Exercise goal - Rewrite the lines between the one holding "Given: Go back with Firefox back arrow" and the one holding "Looking at the", inclusive, with "image size" replaced by "viewport size" and everything else unchanged. Leave the pictures out of your answer.

Input for this task -

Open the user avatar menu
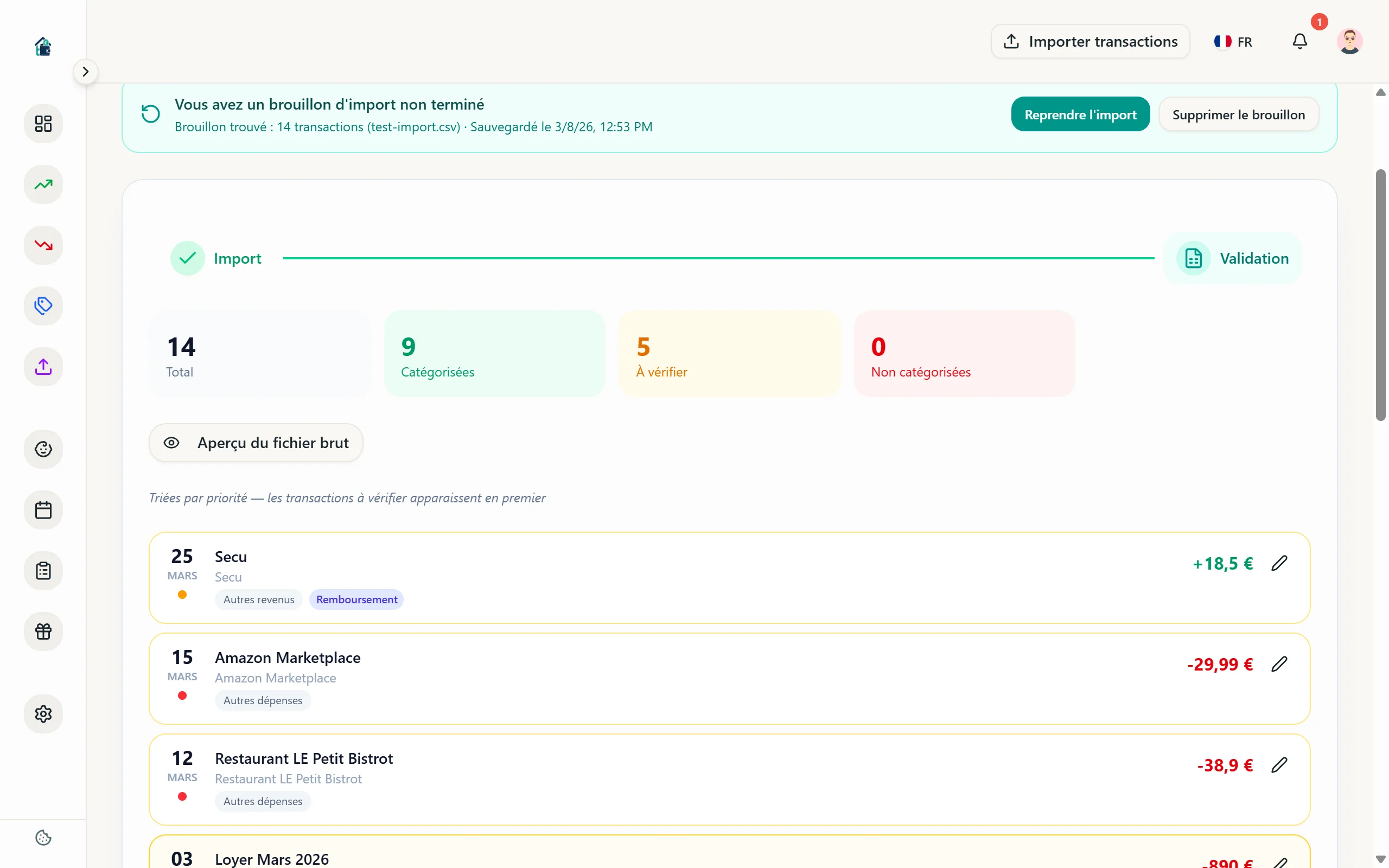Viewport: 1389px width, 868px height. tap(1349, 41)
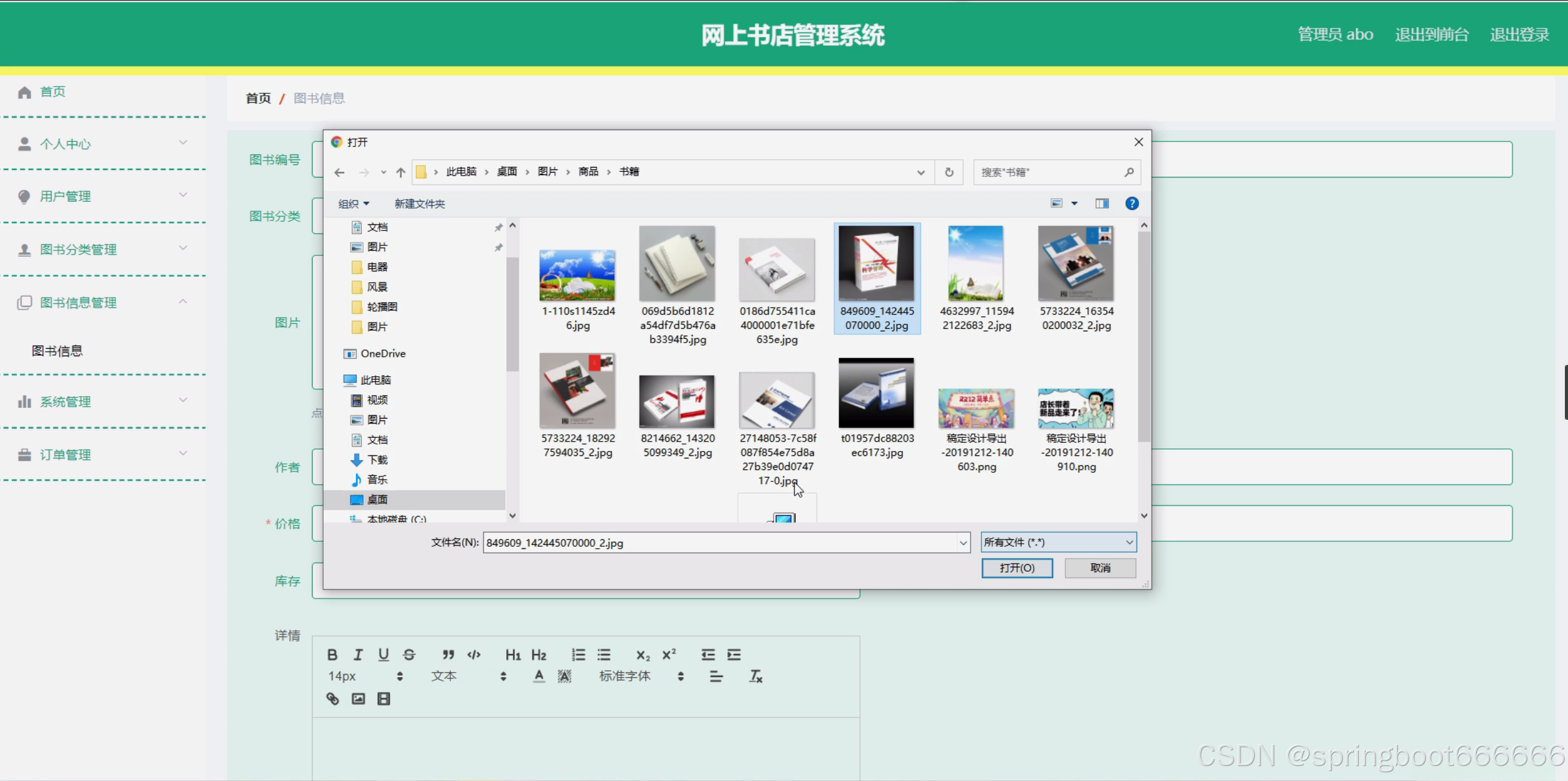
--
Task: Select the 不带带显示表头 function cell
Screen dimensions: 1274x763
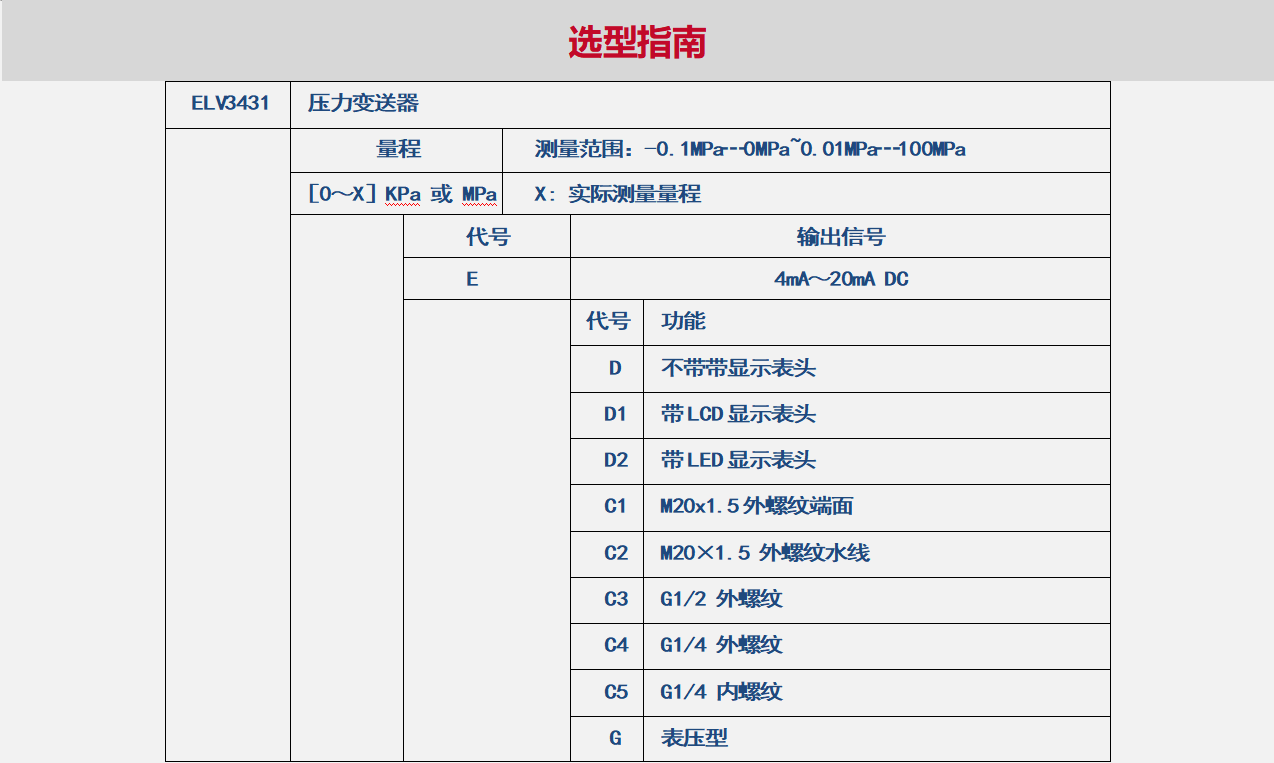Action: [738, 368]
---
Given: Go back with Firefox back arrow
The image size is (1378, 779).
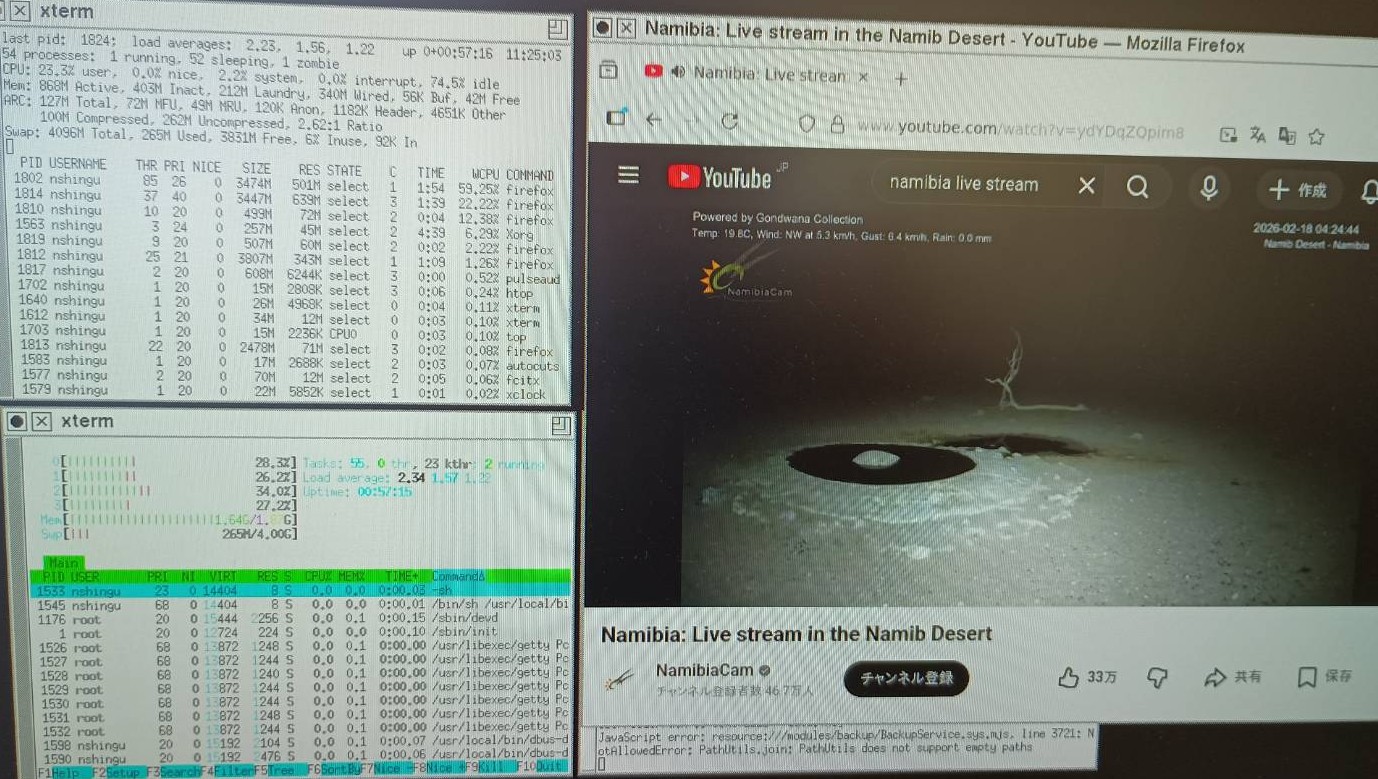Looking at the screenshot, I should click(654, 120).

Response -
Given: Go back with Firefox back arrow
The viewport size is (1378, 779).
Looking at the screenshot, I should click(654, 120).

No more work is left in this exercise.